The following code defines sort of custom operator imp. It works almost correctly.
local function _imp(x, y)
if x == 1 and y == 0 then return 0
else return 1 end
end
local tmp = {}
local imp = {}
local imp_mult= {
__mul = function(a,b)
if b==imp then
tmp[1]=a
return tmp
elseif a == tmp then
return _imp(tmp[1], b)
end
end
}
setmetatable(tmp, imp_mult)
setmetatable(imp, imp_mult)
_G.imp = imp
print("0 imp 0 evaluates to ", 0*imp*0)
print("1 imp 0 evaluates to", 1*imp*0)
print("0 imp (1 imp 0) evaluates to", 0*imp*((1*imp*0)))
The above code outputs to
0 imp 0 evaluates to 1
1 imp 0 evaluates to 0
0 imp (1 imp 0) evaluates to 0
The first two answers are correct. However the expected answer for last expression is 1 as 0*imp*0 evaluates to 1 and 1*imp*0 evaluates to 0. Where is the mistake? How the definition of imp_mult can be improved to get expected answer?
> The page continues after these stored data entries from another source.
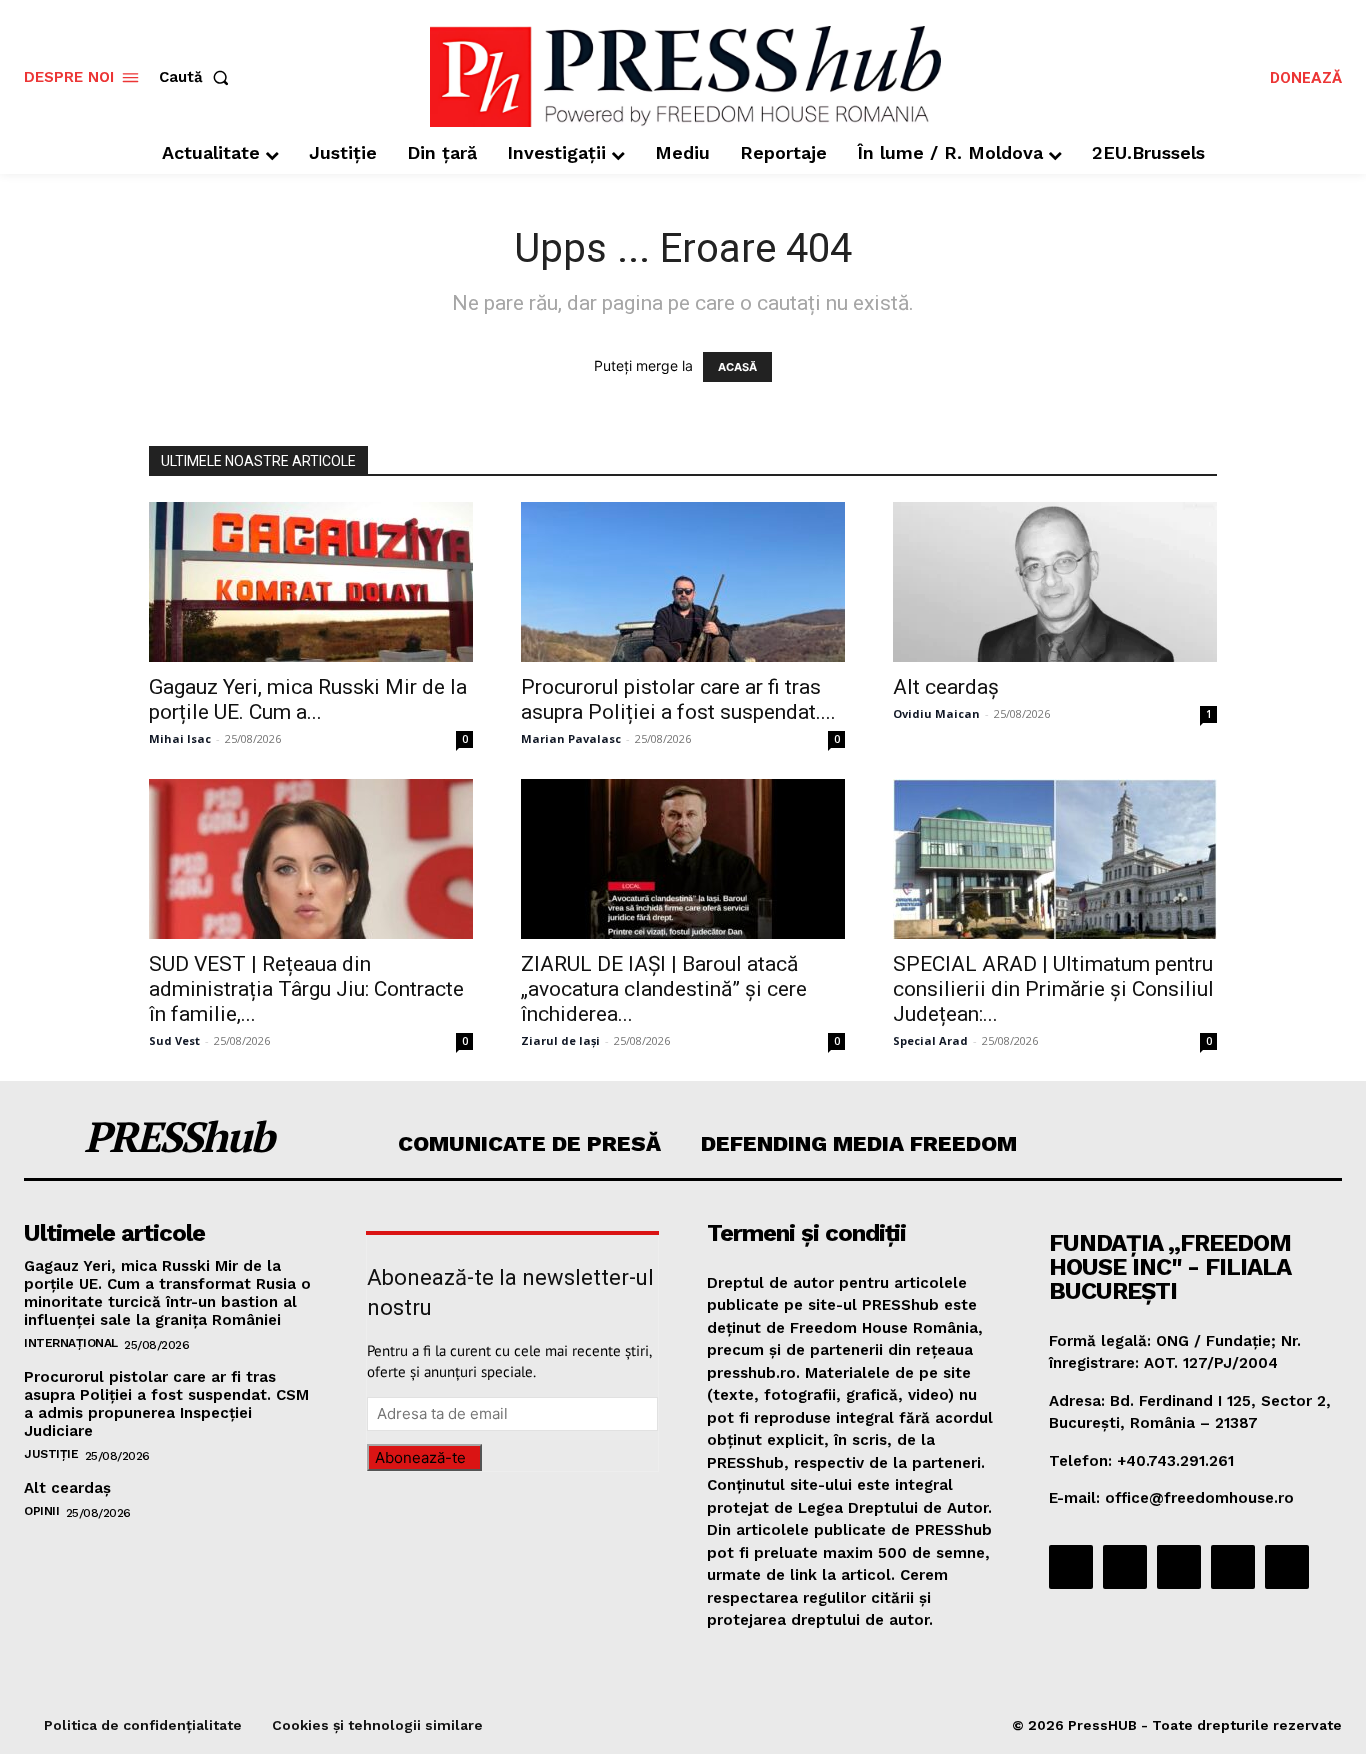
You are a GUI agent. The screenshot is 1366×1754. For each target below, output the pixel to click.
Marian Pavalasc (571, 738)
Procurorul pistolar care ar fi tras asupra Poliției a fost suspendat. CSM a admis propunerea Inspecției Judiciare (166, 1404)
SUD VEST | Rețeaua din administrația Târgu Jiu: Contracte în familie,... (306, 989)
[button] (198, 77)
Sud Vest (174, 1040)
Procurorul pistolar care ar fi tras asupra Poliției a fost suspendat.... (678, 699)
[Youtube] (1287, 1567)
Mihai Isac (180, 738)
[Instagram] (1125, 1567)
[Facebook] (1071, 1567)
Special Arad (930, 1040)
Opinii (41, 1511)
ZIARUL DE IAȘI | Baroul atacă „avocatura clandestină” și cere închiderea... (664, 989)
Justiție (51, 1454)
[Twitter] (1233, 1567)
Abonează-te (420, 1457)
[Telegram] (1179, 1567)
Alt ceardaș (946, 687)
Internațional (71, 1343)
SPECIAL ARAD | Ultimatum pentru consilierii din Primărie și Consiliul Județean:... (1053, 989)
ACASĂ (737, 367)
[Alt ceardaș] (1055, 582)
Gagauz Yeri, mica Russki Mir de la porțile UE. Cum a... (308, 699)
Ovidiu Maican (936, 713)
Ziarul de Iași (560, 1040)
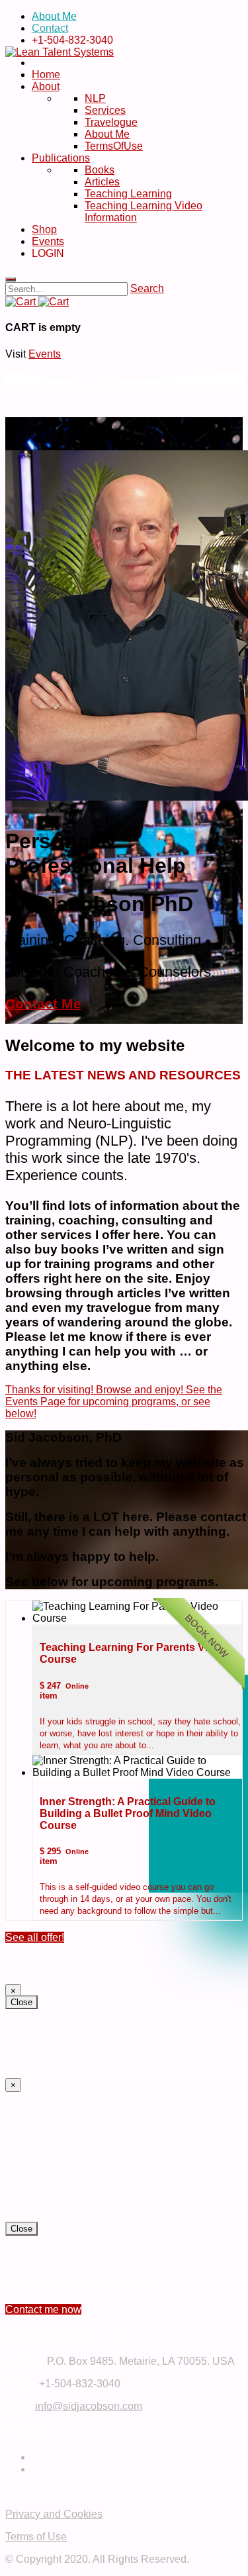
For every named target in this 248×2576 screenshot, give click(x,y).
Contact (50, 28)
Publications (61, 158)
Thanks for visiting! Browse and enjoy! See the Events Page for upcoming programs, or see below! (113, 1401)
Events (48, 241)
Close (21, 2002)
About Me (54, 16)
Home (46, 74)
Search (147, 288)
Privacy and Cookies (54, 2514)
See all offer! (34, 1937)
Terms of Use (36, 2536)
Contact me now (43, 2309)
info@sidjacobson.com (88, 2406)
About (46, 86)
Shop (44, 229)
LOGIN (50, 253)
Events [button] (44, 354)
The value of tmp[1] will be overwritten. Instead of 1, you should use a counter variable that is incremented before the operation is done (x * imp), and decremented when an operation is done (x * imp * y).
local function _imp(x, y)
if x == 1 and y == 0 then return 0
else return 1 end
end
local tmp = {}
local imp = {}
local depth = 0
local imp_mult = {
__mul = function(a,b)
if b==imp then
depth = depth + 1
tmp[depth] = a
return tmp
elseif a == tmp then
local v = _imp(tmp[depth], b)
depth = depth - 1
return v
end
end
}
setmetatable(tmp, imp_mult)
setmetatable(imp, imp_mult)
_G.imp = imp
print("0 imp 0 evaluates to ", 0*imp*0)
print("1 imp 0 evaluates to", 1*imp*0)
print("0 imp (1 imp 0) evaluates to", 0*imp*((1*imp*0)))
You can change the place of the assignment to use the 0th index if you want to.